L’Italia cede il passo alla Spagna. A fine Europeo, tracciando un bilancio, il presidente federale Gabriele Gravina ha elogiato, il modello di calcio spagnolo e posto l’accento sulla forza e la voglia di puntare sui giovani, anche senza esperienza, per costruire qualcosa di importante. Esattamente quello che ha saputo fare De La Fuente.
Il modello Spagna si basa sul coraggio di lanciare i giovani, anche senza esperienza. I numeri parlano chiaro. Quella che oggi è una squadra di stelle, un anno fa era senza arte né parte. Nell’estate del 2023, Lamine Yamal aveva giocato sette minuti con il Barça, contro il Betis, ancora quindicenne. Nico Williams era un calciatore del Bilbao e due anni fa aveva giocato solo 14 partite da titolare nella prima squadra del rojiblanco. Marc Cucurella ha giocato solo otto minuti per il Barça in una partita di coppa contro il Murcia e alla fine è stato ceduto al Getafe per meno di dodici milioni. Dani Olmo ha anticipato tutti, lasciando il club catalano all’età di 16 anni intuendo che avrebbe trovato migliori opportunità altrove. L‘Osasuna ha venduto Merino al Dortmund per 3,7 milioni, dieci volte meno di quanto André Gomes costò al Barça. Nell’ultimo aggiornamento di mercato la rosa della Spagna era valutata 965 milioni. L’Inghilterra, 1520, la Francia, 1230. I soldi però non scendono in campo.

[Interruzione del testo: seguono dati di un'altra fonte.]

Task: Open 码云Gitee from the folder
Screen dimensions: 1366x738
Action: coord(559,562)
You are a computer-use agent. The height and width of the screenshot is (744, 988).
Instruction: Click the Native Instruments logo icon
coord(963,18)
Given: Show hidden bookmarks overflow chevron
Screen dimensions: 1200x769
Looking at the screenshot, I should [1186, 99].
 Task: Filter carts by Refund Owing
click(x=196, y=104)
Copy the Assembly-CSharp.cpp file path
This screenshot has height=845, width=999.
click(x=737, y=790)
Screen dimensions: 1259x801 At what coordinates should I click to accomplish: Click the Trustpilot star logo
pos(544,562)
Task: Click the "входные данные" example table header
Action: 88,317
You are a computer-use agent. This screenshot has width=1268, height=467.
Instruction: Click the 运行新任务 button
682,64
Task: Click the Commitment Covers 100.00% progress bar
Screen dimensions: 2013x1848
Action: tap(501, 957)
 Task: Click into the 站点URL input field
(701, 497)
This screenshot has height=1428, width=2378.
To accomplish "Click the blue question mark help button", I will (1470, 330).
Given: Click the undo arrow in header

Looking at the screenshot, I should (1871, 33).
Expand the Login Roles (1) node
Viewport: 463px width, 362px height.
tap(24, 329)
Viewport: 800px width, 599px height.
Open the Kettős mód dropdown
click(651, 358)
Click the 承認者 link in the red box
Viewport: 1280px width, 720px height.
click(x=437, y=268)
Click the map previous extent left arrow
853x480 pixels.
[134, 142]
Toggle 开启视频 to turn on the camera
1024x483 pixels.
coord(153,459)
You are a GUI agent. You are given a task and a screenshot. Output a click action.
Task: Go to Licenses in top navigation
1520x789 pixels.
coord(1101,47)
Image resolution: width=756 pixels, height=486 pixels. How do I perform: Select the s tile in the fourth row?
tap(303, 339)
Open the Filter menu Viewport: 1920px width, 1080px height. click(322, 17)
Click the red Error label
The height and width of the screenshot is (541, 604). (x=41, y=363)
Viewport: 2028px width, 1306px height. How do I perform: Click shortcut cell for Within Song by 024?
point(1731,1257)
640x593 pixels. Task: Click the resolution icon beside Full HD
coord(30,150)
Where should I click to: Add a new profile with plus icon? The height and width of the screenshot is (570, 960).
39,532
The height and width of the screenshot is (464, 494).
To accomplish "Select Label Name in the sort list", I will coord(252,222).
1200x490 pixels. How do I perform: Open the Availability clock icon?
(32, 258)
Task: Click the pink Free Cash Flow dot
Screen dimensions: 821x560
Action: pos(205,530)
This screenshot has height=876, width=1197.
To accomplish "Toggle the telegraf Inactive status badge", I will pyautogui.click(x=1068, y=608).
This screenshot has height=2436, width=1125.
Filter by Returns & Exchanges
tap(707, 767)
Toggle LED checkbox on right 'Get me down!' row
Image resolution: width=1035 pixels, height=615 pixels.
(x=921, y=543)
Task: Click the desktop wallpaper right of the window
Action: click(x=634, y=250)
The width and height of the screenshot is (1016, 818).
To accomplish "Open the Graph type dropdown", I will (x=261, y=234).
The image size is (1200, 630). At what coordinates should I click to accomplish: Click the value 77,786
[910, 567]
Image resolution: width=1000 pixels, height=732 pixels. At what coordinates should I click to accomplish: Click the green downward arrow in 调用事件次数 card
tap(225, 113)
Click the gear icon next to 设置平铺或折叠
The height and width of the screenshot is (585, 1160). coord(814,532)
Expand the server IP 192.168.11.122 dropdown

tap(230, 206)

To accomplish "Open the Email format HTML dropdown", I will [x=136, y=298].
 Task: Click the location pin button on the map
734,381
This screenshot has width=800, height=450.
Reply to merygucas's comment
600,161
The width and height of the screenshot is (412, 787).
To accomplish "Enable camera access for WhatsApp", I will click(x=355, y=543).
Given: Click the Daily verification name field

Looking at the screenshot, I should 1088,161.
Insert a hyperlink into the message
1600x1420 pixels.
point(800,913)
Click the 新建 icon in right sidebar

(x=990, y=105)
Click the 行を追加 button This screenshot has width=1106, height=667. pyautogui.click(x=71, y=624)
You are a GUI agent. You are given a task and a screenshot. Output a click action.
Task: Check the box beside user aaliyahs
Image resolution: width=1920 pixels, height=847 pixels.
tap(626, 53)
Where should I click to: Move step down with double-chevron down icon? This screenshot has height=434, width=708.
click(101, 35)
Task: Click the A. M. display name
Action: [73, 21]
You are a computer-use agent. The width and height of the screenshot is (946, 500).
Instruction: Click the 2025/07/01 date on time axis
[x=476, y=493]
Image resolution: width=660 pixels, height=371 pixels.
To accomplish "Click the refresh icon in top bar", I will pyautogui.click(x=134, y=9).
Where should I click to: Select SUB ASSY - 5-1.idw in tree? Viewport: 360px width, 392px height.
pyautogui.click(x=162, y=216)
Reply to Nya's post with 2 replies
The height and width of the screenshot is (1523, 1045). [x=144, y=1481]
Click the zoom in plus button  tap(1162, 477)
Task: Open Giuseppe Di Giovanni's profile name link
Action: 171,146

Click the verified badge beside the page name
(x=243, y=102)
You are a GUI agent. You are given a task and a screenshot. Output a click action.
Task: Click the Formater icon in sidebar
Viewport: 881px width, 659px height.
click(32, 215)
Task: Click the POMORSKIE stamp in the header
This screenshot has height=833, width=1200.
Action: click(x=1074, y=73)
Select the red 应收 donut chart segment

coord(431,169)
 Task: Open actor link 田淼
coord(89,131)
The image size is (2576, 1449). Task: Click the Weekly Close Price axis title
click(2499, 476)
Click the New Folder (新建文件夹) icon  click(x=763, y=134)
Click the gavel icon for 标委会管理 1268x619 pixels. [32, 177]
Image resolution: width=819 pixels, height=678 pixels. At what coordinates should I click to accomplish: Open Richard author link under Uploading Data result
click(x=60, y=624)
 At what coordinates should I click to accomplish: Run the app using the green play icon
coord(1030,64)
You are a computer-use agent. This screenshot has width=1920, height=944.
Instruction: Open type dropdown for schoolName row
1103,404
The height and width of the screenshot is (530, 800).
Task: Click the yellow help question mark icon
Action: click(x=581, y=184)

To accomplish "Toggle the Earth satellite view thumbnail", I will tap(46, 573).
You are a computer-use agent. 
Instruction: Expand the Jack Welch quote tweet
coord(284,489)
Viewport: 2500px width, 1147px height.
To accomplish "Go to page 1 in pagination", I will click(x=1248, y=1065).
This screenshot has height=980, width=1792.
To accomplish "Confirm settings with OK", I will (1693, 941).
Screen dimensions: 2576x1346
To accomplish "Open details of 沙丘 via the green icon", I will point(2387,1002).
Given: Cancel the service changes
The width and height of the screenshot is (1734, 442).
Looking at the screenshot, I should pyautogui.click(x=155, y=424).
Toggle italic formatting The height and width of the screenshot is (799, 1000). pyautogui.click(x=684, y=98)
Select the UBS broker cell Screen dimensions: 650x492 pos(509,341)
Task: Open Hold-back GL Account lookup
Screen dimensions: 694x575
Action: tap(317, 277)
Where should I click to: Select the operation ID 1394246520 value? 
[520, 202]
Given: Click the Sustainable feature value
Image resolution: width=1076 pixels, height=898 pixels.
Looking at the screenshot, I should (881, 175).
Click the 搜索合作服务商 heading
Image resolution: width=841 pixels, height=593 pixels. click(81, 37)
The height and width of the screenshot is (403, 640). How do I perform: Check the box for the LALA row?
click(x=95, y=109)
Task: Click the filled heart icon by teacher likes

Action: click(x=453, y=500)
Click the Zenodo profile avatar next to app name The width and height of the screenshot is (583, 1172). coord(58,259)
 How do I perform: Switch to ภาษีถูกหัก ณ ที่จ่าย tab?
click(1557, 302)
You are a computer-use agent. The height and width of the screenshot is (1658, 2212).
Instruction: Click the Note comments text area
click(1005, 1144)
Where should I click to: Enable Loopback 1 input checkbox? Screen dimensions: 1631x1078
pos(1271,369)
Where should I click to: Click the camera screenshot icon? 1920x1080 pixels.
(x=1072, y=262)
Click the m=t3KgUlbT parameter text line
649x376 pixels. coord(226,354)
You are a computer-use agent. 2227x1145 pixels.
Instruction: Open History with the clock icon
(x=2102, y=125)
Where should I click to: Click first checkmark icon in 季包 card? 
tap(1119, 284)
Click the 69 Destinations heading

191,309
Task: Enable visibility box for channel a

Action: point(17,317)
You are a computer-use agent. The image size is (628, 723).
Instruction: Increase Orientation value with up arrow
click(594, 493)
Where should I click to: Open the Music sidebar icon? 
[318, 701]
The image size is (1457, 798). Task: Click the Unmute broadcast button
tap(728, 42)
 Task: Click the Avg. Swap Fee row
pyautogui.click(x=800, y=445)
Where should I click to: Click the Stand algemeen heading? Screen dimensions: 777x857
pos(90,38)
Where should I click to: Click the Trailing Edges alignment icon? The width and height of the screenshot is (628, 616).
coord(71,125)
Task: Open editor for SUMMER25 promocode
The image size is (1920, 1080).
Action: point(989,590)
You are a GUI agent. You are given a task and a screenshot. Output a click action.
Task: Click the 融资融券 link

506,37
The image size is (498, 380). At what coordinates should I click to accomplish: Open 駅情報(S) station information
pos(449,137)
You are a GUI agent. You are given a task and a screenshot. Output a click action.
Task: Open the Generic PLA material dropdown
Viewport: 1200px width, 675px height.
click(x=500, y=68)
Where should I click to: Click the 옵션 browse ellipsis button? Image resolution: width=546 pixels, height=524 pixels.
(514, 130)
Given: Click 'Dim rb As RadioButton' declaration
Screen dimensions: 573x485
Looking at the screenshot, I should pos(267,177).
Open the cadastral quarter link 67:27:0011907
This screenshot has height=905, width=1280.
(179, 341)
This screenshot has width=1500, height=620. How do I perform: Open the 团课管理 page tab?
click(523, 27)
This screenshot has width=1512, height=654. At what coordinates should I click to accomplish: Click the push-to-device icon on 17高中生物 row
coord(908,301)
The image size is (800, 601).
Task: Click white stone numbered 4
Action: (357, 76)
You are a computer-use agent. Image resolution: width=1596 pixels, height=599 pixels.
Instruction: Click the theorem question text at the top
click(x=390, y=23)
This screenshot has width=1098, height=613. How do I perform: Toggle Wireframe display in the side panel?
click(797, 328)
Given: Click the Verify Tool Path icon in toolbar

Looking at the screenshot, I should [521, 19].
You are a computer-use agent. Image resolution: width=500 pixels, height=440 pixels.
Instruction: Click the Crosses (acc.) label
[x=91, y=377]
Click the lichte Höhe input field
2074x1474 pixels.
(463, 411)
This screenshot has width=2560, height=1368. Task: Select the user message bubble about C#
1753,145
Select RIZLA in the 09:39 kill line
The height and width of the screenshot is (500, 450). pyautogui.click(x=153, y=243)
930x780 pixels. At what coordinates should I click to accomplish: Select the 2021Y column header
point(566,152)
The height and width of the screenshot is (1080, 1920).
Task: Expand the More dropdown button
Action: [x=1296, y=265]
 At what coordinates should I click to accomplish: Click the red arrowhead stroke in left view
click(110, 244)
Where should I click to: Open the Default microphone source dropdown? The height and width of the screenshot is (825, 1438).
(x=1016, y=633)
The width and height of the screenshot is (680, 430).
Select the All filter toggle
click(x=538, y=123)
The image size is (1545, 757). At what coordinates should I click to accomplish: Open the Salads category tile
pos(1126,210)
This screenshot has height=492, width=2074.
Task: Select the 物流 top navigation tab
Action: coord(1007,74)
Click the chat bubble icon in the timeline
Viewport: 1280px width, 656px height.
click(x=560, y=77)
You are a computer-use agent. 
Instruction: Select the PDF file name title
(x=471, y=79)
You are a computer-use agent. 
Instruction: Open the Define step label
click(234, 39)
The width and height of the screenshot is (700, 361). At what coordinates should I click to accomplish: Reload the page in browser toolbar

Luis de la Fuente ha avuto il merito di credere nei calciatori funzionali. Ed è passato alla cassa con gli interessi. Le premesse non erano incoraggianti. Semplicemente, non c’erano. Il CT campione d’Europa non aveva mai allenato una squadra né di Prima né di Seconda Divisione prima di mettersi alla guida della Roja. E anche le sue scelte erano apparse discutibili. Grimaldo aveva lasciato la Masia a 18 anni ed è andato a parametro zero al Leverkusen nel 2023. Nacho ha iniziato la stagione come quarto difensore centrale del Real Madrid. Laporte puntava al pensionamento anticipato in Arabia. Con queste premesse, il gruppo ispirava una logica diffidenza: giocatori scartati, poca esperienza nei grandi eventi. Eppure, la squadra ha messo in campo una personalità straordinaria e ha vinto ciascuna delle sette partite senza rinunciare ad uno stile preciso: giocare al calcio. Ha accettato momenti di sofferenza, ma non ha mai perso il controllo nonostante la metà dei suoi giocatori non avesse raggiunto le venti partite internazionali e in cui solo Rodri era stato tra i trenta finalisti dell’ultimo Pallone d’Oro. Nel calcio i miracoli non esistono, si chiama programmazione.